Thoughts on Guardian’s expose of US Govt Data Mining

I am writing this sitting in Canada, in a language given to me by my education and colonial history. Some of my best friends and mentors have been Americans, Europeans and Asians. I will try and state this as objectively as possible.

  1. If China’s government sees your data or even data of dissidents, it is considered bad, but if the US Government does it, it is considered okay. Is that really okay? I would trust the SCOTUS, the IRS, the Congress, but I am not sure I should trust the Pentagon, NSA and White House with zero restraints.
  2. In reality no human eye can see so much data. They have algorithms running for text mining, automated programs that enable human analysts to zoom in if required. The US government is not presumably interested in your dating life but the data is there.
  3. Economic Espionage has been a traditional tradecraft of Western policy since they borrowed gunpowder and silk from China, to Operation Paper Clip , giving Nazis pardons for US space programs.
  4. USA has a long tradition and policy of government and defense working with the private sector to give them economic advantages. Internet was released by Al Gore and DARPA.
  5. With the new challenges of climate change, economic rivalry, diminishing energy resources- should the US government be trusted with almost 80% of the data flowing through the English speaking Internet.
  6. The collection of data from non American citizens effectively makes this an undeclared cyber-war that the Obama government is waging against the world.
  7. If Albert Einstein could protest nuclear weapons 60 years ago, as data scientists it is our community’s duty to clear the rules of engagement of data collection and data mining.
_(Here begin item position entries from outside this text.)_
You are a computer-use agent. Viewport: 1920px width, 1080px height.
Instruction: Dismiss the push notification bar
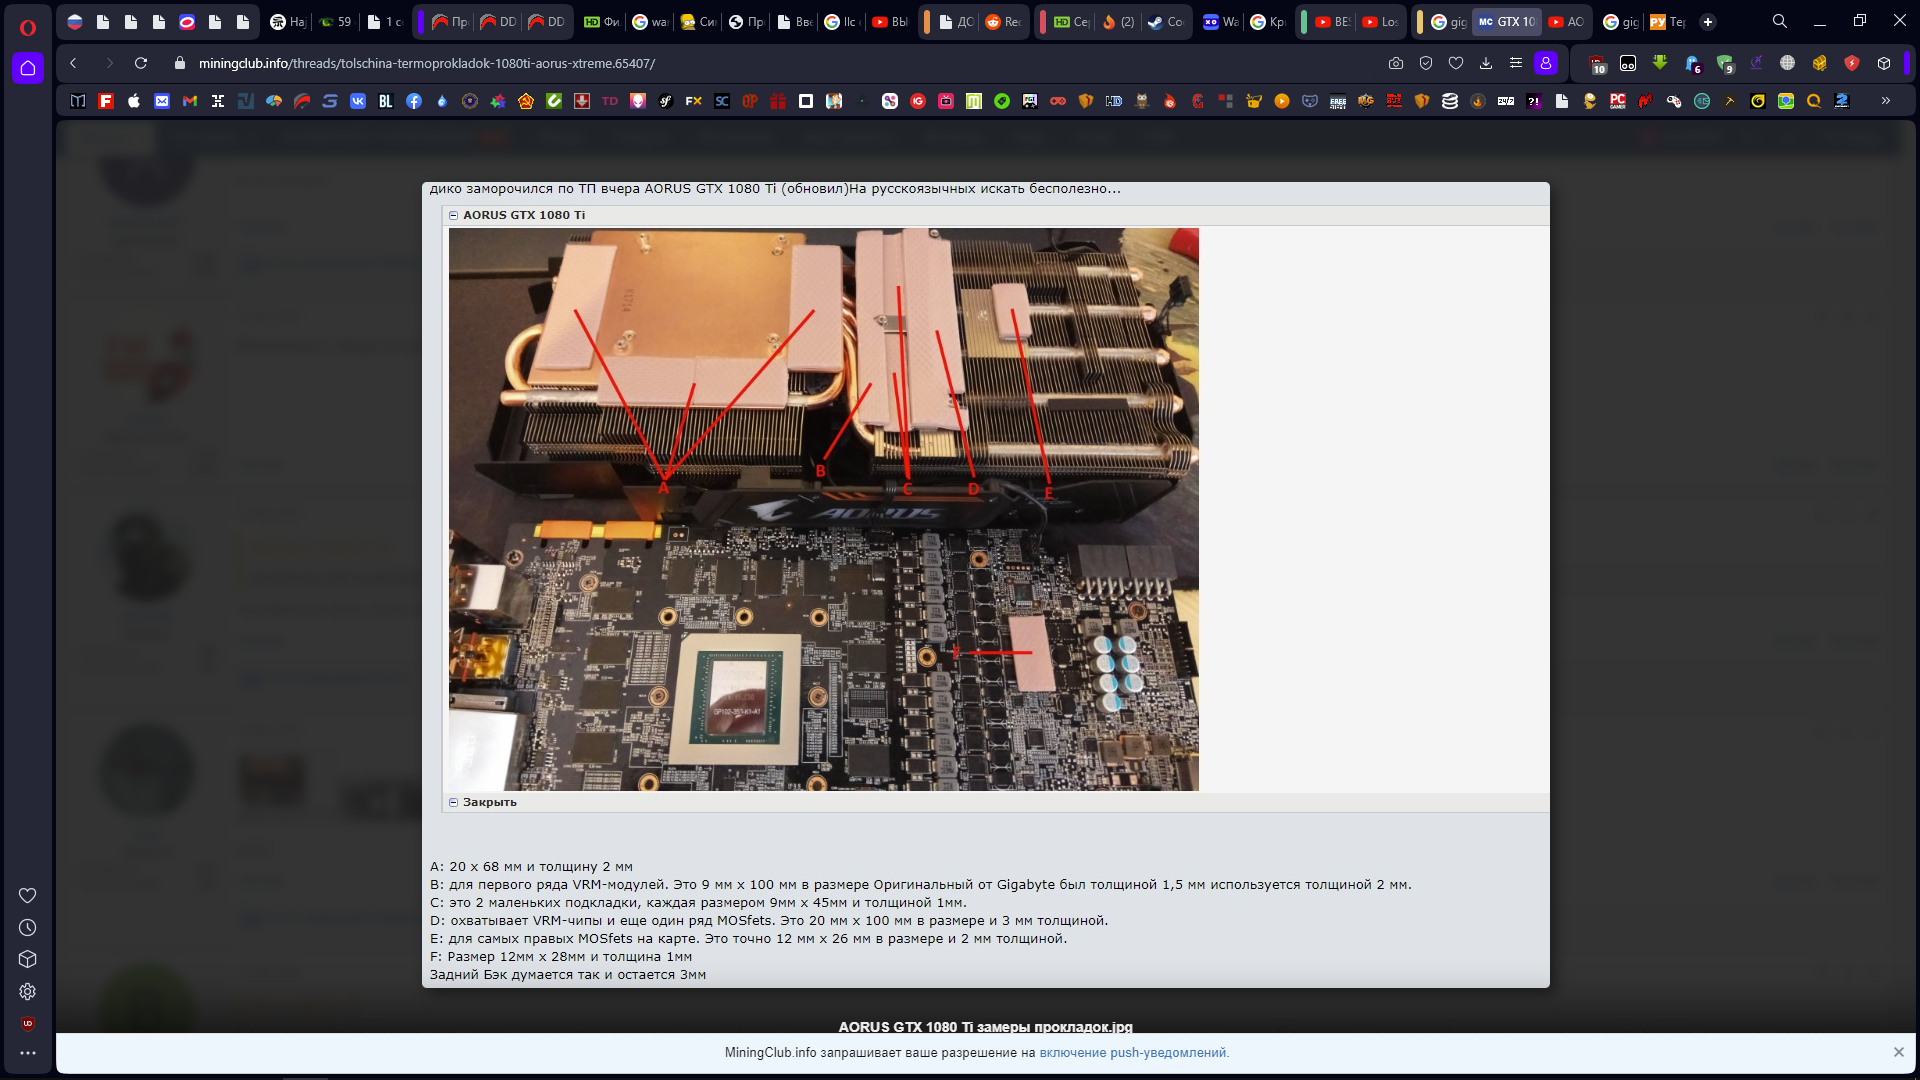[x=1898, y=1052]
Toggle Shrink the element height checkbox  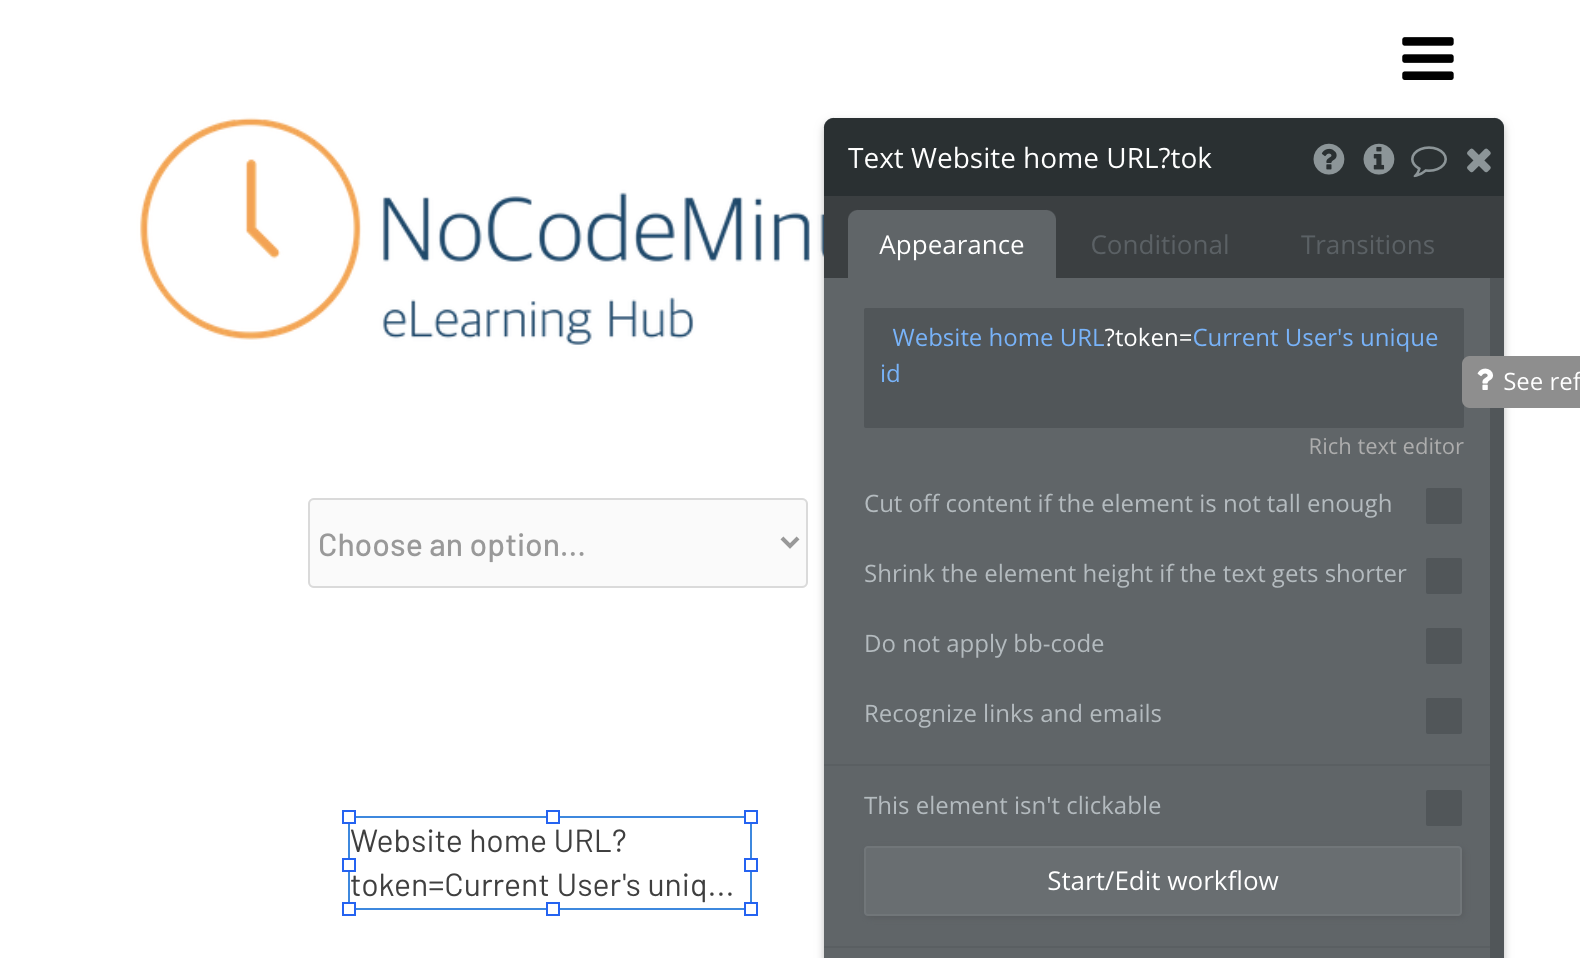click(1443, 576)
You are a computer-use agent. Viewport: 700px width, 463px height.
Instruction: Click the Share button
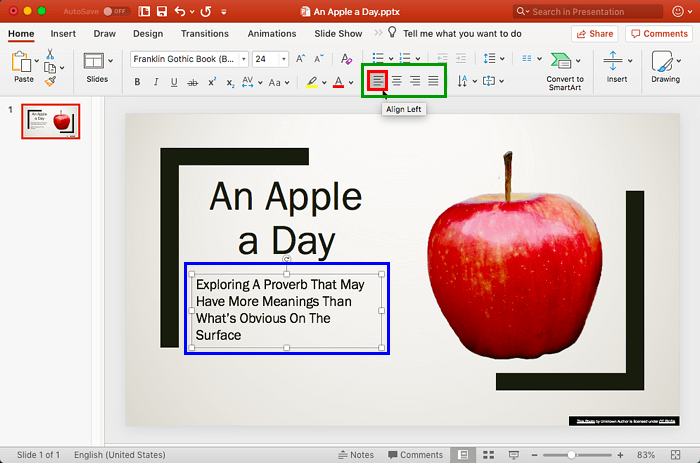pyautogui.click(x=594, y=33)
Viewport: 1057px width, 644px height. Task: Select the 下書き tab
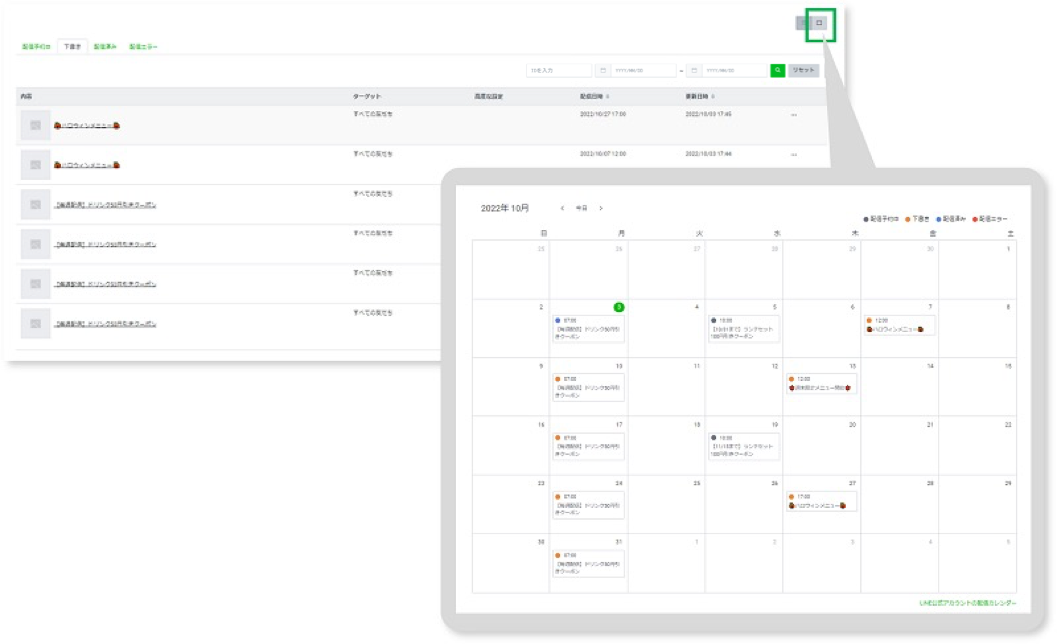point(72,47)
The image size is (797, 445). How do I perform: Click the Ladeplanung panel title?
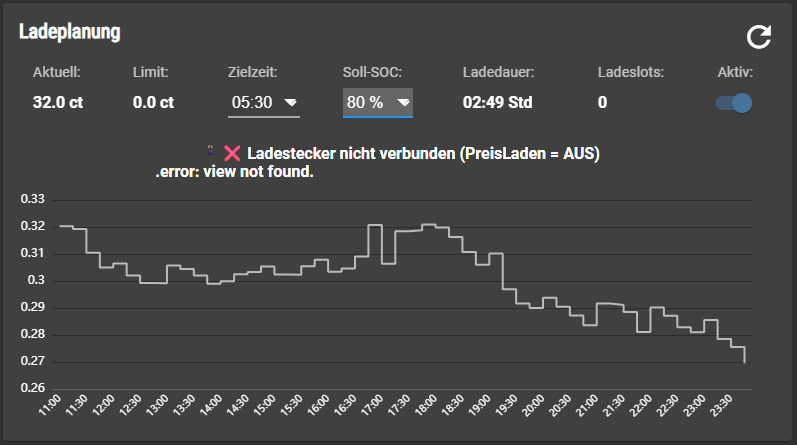[70, 32]
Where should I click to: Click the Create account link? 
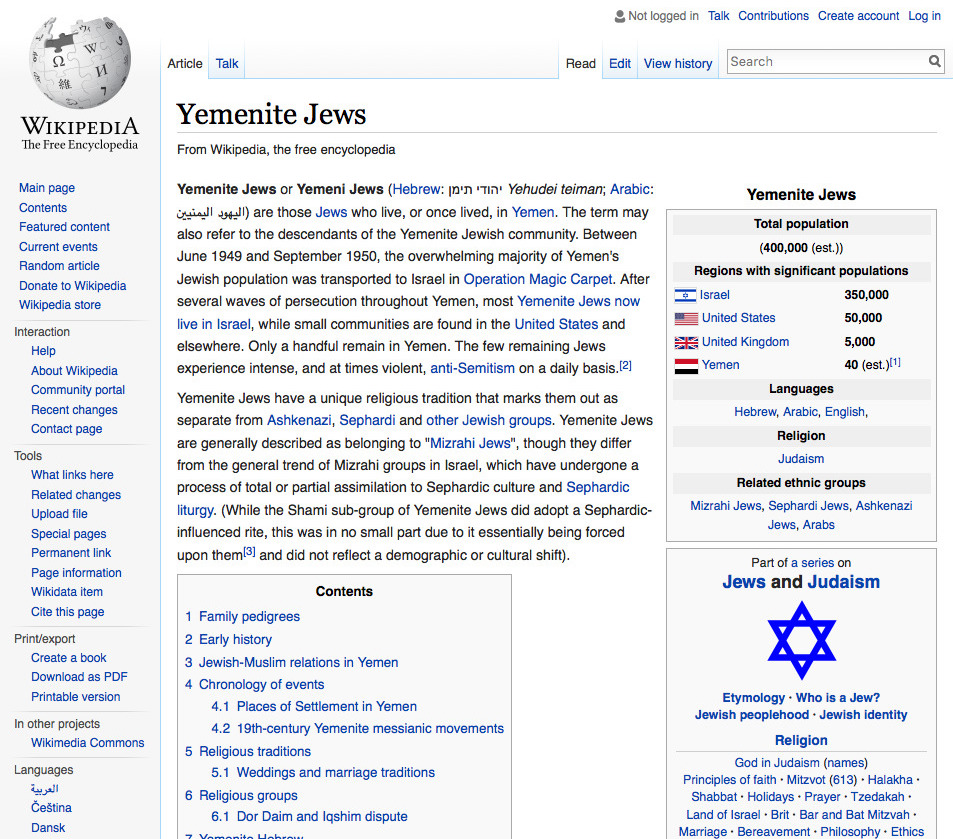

Before we get into one more cyber cold war.obama-big-brother

Barack_Obama_Hope_poster

 

I am disappointed with Microsoft, Yahoo, Google, Facebook, PalTalk, AOL, Skype, YouTube, Apple for not even once protesting this move.

I would also like to know what is the expense in past 7 years of this monitoring and how many threats were neutralized (and why the Boston Bombers and others could not be)

I would like to know if data belonging to members of the US Congress was collected or purged by the records from the NSA or if there are any exclusion criterion for people or was data collected for everybody

Read more here- http://www.guardian.co.uk/world/2013/jun/06/us-tech-giants-nsa-data

To my intense horror, it seems Julian Assange was right about Eric Schmidt.

There are NO ways of making money that are NOT evil.

Author: Ajay Ohri

http://about.me/ajayohri

5 thoughts on “Thoughts on Guardian’s expose of US Govt Data Mining”

  1. First:
    “The US government is not presumably interested in your dating life but the data is there.”
    You’re certainly correct about that! Most people seem to fear what may be “spied on” now. Their fear is misplaced. The more vague but still real concern is that something done or written in the present will be used against your wishes in the future. While always a possibility, it increases with enhanced storage and unfettered access by government, or others.

    Second:
    “Economic Espionage has been a traditional tradecraft of Western policy since they borrowed gunpowder and silk from China…”
    That doesn’t make any sense. What Western policy resulted in borrowing gunpowder and silk from China? The British Empire in the 1800’s, and the U.S. in the first decades of the 20th century, did not do well by China. China invented gun powder, and cultivation of silk worms, and much more, centuries before the West, and even before discovery of the New World. As for your reference to Operation Paperclip, giving Nazi scientists asylum during or shortly after World War 2 is hardly “economic espionage”. It is ethically suspect in many ways. The argument would be more that we should have executed them at Nuremberg, not that we poached them from Germany. Is that what you’re saying, that early post-WW 2 Germany was negatively impacted by the loss of Werner von Braun?

    Third:
    “USA has a long tradition and policy of government and defense working with the private sector to give them economic advantages.”
    Ajay, EVERY country has a long tradition and policy of government working with the private sector!

    The U.S.A. was the primary developer of the Internet, but certainly not alone. Contributions from the U.K. and elsewhere (France, South Africa) were significant. I agree that for the sake of resiliency and trust, it would be better for everyone if there were less concentration of U.S. control.

    As for Eric Schmidt, I feel so sad and disappointed. I’m not a fan of what Wikileaks did. It seems kind of pointless, in retrospect. Many risks were taken with little lasting impact. Most of what I have read that was directly attributed to Julian Assange (not hysterical or ridiculously positive summaries written by the media) is sensible and well-reasoned. He has the good judgement to issue statements, grant interviews, only when he has something to say that is factual, or that he believes in very strongly. Thank you for posting that URL to his article in The Guardian UK.

    I am going to be very unhappy if you delete my comment like you did when you interviewed the CEO of DataMarket!